___ SOURCE RECORDS
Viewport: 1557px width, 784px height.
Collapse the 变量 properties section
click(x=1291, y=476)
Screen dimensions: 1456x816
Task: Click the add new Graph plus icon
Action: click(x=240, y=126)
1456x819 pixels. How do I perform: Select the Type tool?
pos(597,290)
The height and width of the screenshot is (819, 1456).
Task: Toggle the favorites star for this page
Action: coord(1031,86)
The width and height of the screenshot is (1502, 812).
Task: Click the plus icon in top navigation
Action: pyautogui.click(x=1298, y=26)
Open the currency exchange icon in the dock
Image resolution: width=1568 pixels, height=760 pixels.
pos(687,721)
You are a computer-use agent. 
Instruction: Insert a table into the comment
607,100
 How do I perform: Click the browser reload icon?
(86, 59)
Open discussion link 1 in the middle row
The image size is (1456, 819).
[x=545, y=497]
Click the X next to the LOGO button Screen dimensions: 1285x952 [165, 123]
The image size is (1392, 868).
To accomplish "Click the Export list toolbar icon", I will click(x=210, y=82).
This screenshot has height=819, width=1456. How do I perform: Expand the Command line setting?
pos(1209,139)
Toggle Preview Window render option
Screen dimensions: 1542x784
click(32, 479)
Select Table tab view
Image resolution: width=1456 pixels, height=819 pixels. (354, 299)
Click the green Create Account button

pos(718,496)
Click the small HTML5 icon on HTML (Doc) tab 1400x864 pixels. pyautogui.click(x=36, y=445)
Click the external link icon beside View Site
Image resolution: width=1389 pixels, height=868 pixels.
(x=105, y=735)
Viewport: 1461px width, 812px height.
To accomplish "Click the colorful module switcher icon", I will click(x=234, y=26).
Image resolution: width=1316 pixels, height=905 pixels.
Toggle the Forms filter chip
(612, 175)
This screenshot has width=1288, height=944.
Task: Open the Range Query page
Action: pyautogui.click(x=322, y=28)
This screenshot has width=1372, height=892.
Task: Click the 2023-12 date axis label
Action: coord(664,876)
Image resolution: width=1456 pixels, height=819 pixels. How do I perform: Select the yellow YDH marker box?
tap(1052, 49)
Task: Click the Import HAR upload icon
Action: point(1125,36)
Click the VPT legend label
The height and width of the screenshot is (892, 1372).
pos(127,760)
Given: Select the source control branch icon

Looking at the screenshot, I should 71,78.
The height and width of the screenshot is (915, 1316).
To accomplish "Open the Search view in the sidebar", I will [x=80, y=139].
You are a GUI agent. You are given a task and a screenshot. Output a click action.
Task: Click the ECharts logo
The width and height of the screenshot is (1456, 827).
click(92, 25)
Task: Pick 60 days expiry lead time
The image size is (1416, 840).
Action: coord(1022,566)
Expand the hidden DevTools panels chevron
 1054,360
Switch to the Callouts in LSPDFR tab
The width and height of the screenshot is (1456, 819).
______
TASK REQUIREMENTS:
Print the entries exactly. Include every one.

SOLUTION:
Viewport: 1557px width, 784px height.
Collapse the 变量 properties section
click(x=1291, y=476)
Screen dimensions: 1456x816
Task: Click the add new Graph plus icon
Action: click(x=240, y=126)
1456x819 pixels. How do I perform: Select the Type tool?
pos(597,290)
The height and width of the screenshot is (819, 1456).
Task: Toggle the favorites star for this page
Action: coord(1031,86)
The width and height of the screenshot is (1502, 812).
Task: Click the plus icon in top navigation
Action: pyautogui.click(x=1298, y=26)
Open the currency exchange icon in the dock
Image resolution: width=1568 pixels, height=760 pixels.
pos(687,721)
You are a computer-use agent. 
Instruction: Insert a table into the comment
607,100
 How do I perform: Click the browser reload icon?
(86, 59)
Open discussion link 1 in the middle row
The image size is (1456, 819).
[x=545, y=497]
Click the X next to the LOGO button Screen dimensions: 1285x952 [165, 123]
The image size is (1392, 868).
To accomplish "Click the Export list toolbar icon", I will click(x=210, y=82).
This screenshot has height=819, width=1456. How do I perform: Expand the Command line setting?
pos(1209,139)
Toggle Preview Window render option
Screen dimensions: 1542x784
click(32, 479)
Select Table tab view
Image resolution: width=1456 pixels, height=819 pixels. (354, 299)
Click the green Create Account button

pos(718,496)
Click the small HTML5 icon on HTML (Doc) tab 1400x864 pixels. pyautogui.click(x=36, y=445)
Click the external link icon beside View Site
Image resolution: width=1389 pixels, height=868 pixels.
(x=105, y=735)
Viewport: 1461px width, 812px height.
To accomplish "Click the colorful module switcher icon", I will click(x=234, y=26).
Image resolution: width=1316 pixels, height=905 pixels.
Toggle the Forms filter chip
(612, 175)
This screenshot has width=1288, height=944.
Task: Open the Range Query page
Action: pyautogui.click(x=322, y=28)
This screenshot has width=1372, height=892.
Task: Click the 2023-12 date axis label
Action: coord(664,876)
Image resolution: width=1456 pixels, height=819 pixels. How do I perform: Select the yellow YDH marker box?
tap(1052, 49)
Task: Click the Import HAR upload icon
Action: point(1125,36)
Click the VPT legend label
The height and width of the screenshot is (892, 1372).
pos(127,760)
Given: Select the source control branch icon

Looking at the screenshot, I should 71,78.
The height and width of the screenshot is (915, 1316).
To accomplish "Open the Search view in the sidebar", I will [x=80, y=139].
You are a GUI agent. You are given a task and a screenshot. Output a click action.
Task: Click the ECharts logo
The width and height of the screenshot is (1456, 827).
click(92, 25)
Task: Pick 60 days expiry lead time
The image size is (1416, 840).
Action: coord(1022,566)
Expand the hidden DevTools panels chevron
 1054,360
Switch to the Callouts in LSPDFR tab
The width and height of the screenshot is (1456, 819).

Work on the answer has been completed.